5 Dealings in HSBC Holdings shares

Except for dealings as intermediaries by HSBC Bank plc and The Hongkong and Shanghai Banking Corporation Limited, which are members of a European Economic Area exchange, neither HSBC Holdings nor any subsidiary undertaking has bought, sold or redeemed any securities of HSBC Holdings during the six months to 30 June 2011.

6 First interim dividend for 2011

The first interim dividend for 2011 of US$0.09 per ordinary share was paid on 6 July 2011.

7 Second interim dividend for 2011

The Directors have declared a second interim dividend for 2011 of US$0.09 per ordinary share. The second interim dividend will be payable on 6 October 2011 to holders of record on 18 August 2011 on the Hong Kong Overseas Branch Register and 19 August 2011 on the Principal Register in the United Kingdom or the Bermuda Overseas Branch Register. The dividend will be payable in cash, US dollars, sterling or Hong Kong dollars, or a combination of these currencies, at the forward exchange rates quoted by HSBC Bank plc in London at or about 11.00 am on 26 September 2011, and with a scrip dividend alternative. Particulars of these arrangements will be sent to shareholders on or about 31 August 2011 and elections must be received by 21 September 2011.
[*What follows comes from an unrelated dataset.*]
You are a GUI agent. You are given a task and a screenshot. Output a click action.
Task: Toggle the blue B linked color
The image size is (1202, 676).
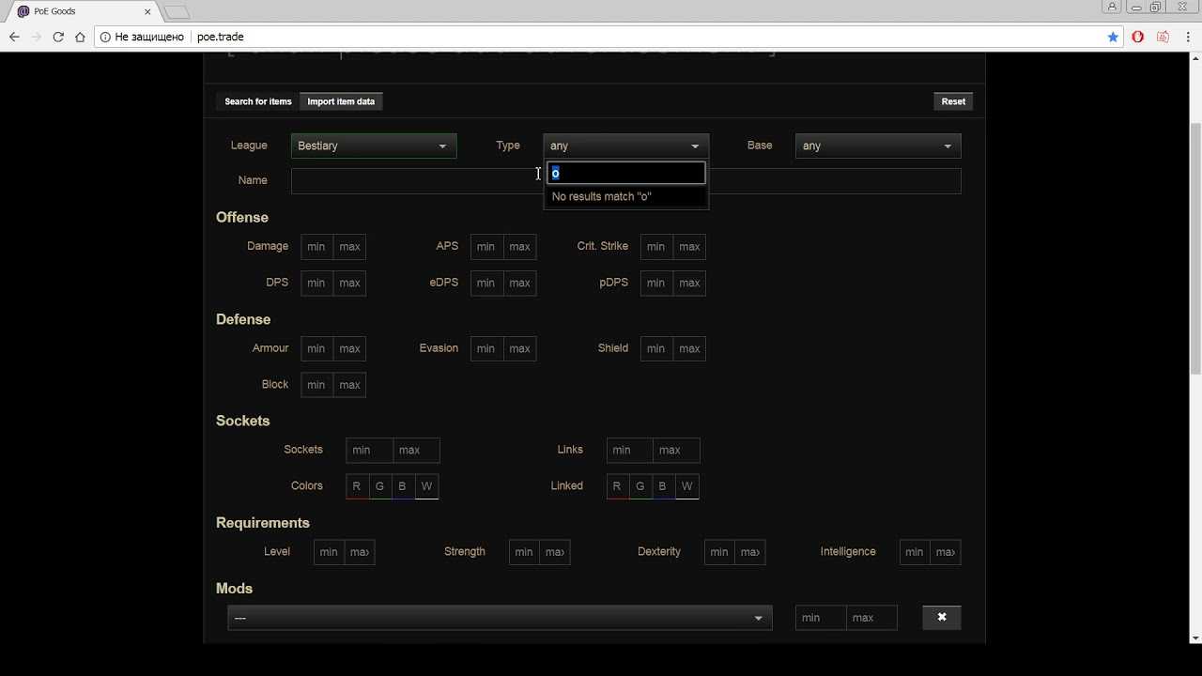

The dividend will be payable on ordinary shares held through Euroclear France, the settlement and central depositary system for Euronext Paris, on 6 October 2011 to the holders of record on 19 August 2011. The dividend will be payable by Euroclear France in cash in euros at the forward exchange rate quoted by HSBC France on 26 September 2011, or as a scrip dividend alternative. Particulars of these arrangements will be announced through Euronext Paris on 16 August and 24 August 2011.

The dividend will be payable on ADSs each of which represents five ordinary shares, on 6 October 2011 to holders of record on 19 August 2011. The dividend of US$0.45 per ADS will be payable by the depositary in cash, in US dollars and with a scrip dividend alternative of new ADSs. Particulars of these arrangements will be mailed to ADS holders on or about 31 August 2011. Elections must be received by the depositary on or before 21 September 2011. Alternatively, the cash dividend may be invested in additional ADSs for participants in the dividend reinvestment plan operated by the depositary.

Ordinary shares will be quoted ex-dividend in London, Hong Kong, Paris and Bermuda on 17 August 2011. The ADSs will be quoted ex-dividend in New York on 17 August 2011.

Any person who has acquired ordinary shares registered on the Hong Kong Overseas Branch Register but who has not lodged the share transfer with the Hong Kong Branch Registrar should do so before 4.00pm on 18 August 2011 in order to receive the dividend.

Any person who has acquired ordinary shares registered on the Principal Register in the United Kingdom or on the Bermuda Overseas Branch Register of shareholders but who has not lodged the share transfer with the Principal Registrar or the Bermuda Overseas Branch Registrar respectively, should do so before 4.00pm on 19 August 2011 in order to receive the dividend.

Removals of ordinary shares may not be made to or from the Hong Kong Overseas Branch Register on 19 August 2011. Accordingly any person who wishes to remove ordinary shares to the Hong Kong Overseas Branch Register must lodge the removal request with the Principal Registrar in the United Kingdom or the Bermuda Branch Registrar by 4.00pm on 17 August 2011; any person who wishes to remove ordinary shares from the Hong Kong Overseas Branch Register must lodge the removal request with the Hong Kong Branch Registrar by 4.00pm on 18 August 2011.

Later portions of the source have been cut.